▶ [ACTION ITEM]:
From the entries, copy every line that carries the string "computer".

Collected data entries:
+ + +

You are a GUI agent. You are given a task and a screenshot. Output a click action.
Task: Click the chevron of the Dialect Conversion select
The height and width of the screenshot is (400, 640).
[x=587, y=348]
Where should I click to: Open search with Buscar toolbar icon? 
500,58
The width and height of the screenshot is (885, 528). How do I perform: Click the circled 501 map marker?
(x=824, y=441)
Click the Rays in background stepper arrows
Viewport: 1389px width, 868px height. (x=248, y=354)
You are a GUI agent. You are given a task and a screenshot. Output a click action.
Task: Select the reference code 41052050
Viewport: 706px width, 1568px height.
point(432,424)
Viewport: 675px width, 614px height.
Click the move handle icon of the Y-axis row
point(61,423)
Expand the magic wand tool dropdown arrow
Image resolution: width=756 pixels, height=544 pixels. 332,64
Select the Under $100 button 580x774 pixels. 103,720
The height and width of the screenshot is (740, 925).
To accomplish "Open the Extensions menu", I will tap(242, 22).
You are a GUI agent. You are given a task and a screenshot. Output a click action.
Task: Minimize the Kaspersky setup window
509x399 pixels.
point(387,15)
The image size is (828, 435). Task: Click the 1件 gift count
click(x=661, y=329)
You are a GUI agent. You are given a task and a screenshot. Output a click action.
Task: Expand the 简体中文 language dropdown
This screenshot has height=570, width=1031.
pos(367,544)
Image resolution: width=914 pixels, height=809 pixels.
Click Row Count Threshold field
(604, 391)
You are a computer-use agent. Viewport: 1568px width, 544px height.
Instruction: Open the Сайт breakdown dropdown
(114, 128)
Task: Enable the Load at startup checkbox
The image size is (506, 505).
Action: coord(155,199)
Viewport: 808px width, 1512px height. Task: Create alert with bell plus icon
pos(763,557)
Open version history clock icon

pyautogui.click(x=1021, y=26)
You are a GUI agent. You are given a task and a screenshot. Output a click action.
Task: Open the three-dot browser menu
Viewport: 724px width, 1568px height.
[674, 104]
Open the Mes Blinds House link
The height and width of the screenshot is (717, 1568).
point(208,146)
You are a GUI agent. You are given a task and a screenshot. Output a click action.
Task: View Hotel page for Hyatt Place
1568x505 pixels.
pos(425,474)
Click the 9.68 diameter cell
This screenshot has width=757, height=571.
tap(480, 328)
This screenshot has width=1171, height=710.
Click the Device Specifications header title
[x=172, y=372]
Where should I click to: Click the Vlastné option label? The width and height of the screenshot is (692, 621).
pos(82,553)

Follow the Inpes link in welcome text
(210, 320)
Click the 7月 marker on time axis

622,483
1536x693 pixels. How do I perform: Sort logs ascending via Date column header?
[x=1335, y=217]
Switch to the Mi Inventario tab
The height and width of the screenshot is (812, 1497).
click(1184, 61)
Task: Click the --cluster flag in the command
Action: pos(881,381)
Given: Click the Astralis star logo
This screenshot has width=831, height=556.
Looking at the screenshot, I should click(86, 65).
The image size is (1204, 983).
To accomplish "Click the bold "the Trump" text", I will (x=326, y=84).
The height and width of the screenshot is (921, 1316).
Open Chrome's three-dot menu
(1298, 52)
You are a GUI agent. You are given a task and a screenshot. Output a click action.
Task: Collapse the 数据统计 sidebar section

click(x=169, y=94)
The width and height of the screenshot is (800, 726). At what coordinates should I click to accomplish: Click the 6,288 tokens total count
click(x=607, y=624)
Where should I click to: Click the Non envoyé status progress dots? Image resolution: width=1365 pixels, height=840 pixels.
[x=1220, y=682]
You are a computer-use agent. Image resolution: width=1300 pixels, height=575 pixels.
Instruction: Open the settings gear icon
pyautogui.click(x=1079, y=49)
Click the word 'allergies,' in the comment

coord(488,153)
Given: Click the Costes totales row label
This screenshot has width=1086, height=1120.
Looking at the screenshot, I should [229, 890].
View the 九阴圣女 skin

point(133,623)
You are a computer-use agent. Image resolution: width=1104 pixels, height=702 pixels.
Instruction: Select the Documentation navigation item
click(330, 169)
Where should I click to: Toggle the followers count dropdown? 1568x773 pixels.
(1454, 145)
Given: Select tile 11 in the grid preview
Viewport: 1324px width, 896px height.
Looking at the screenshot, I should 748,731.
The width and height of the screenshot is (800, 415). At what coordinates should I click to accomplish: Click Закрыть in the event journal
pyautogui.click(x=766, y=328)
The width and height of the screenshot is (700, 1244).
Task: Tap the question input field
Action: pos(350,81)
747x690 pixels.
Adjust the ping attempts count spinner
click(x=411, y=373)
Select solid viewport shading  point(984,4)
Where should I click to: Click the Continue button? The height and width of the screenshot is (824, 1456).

+ + +

▶ [COMPLETED TASK]:
You are a computer-use agent. Viewport: 1568px width, 544px height.
You are a computer-use agent. Image resolution: width=1300 pixels, height=575 pixels.
You are a computer-use agent. Image resolution: width=1104 pixels, height=702 pixels.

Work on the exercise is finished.